Searching for data sets? Right this way says Google

Searching for data sets? Right this way says Google

Google has launched Dataset Search to give data scientists a hand at discovering data sets – wherever they may lie. But providers will have to get active themselves to ensure they are not overlooked.

Remember the bad old days, when you tediously had to scrape together data to get a good machine learning training set? Times have changed and though you still might have to wait for your project partner to give you access to your specific sets, open data initiatives (Hello NASA!) and changes in the way research is published help to make data available for all sorts of stuff. Building a machine learning model to make predictions about your next local natural disaster for example. The problem left is to find those data sets when you need them.

Since Google seems to be the epitome of search, its AI division has now taken this problem upon itself and launched Dataset Search. The service lets data enthusiasts find data sets in all sorts of places (personal websites, research sites, digital libraries, etc.) – given people actually took the time to add metadata in the Google endorsed way – which is based on an open standard Google is also involved in.

Data scientists who’d like their sets to be discovered more often can find a guide to describing them in a search engine friendly way in Google’s product pages. Necessary information includes the creator of the data set, when it was published, how the data was collected, and what the terms for using the data are.
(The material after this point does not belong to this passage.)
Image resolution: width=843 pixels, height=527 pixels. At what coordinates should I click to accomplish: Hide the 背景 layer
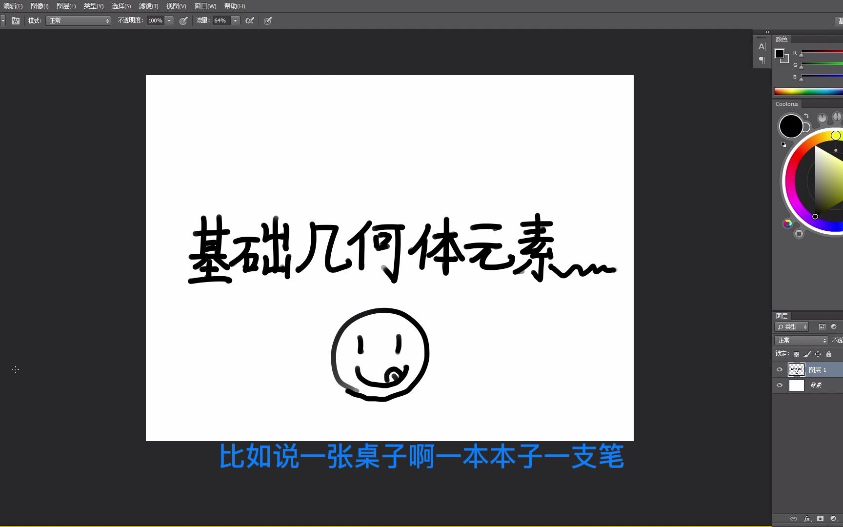[x=780, y=385]
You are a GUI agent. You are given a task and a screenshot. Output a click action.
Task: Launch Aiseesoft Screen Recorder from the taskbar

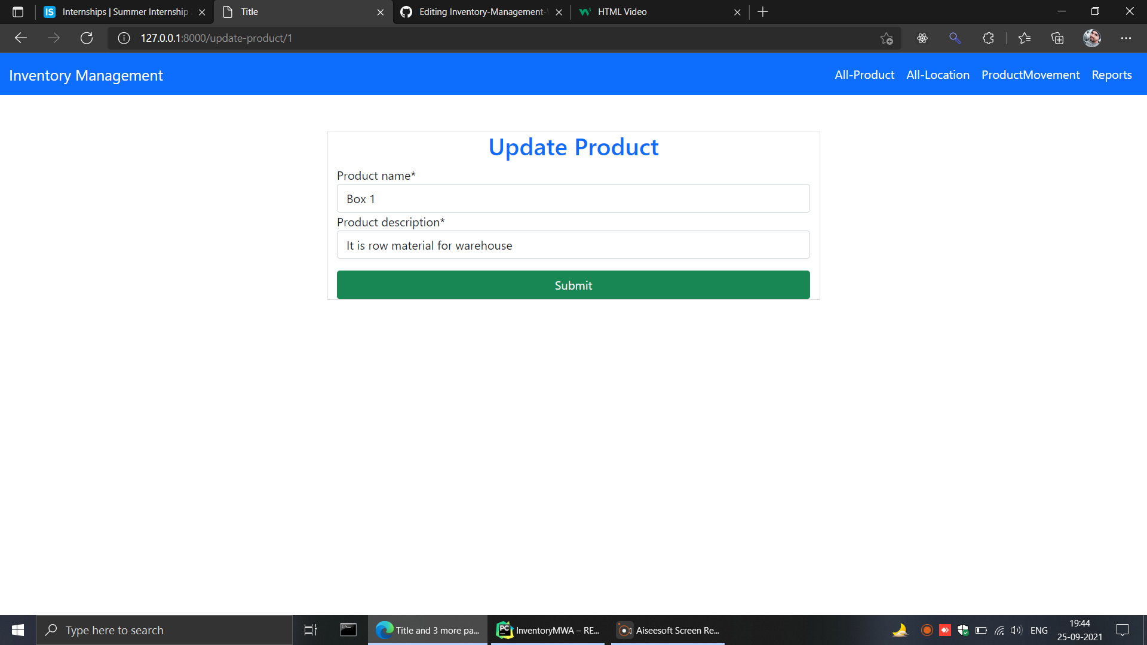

The search engine collects and links those information, trying to find different versions of a set, as well as publications mentioning it.

The now available version of Dataset Search should, according to Google AI Research Scientist Natasha Noy, find references to “most data sets in environmental and social sciences, as well as data from other disciplines including government data and data provided by news organizations”. To get better in other areas, the team behind the project has to rely on more data providers adding good metadata.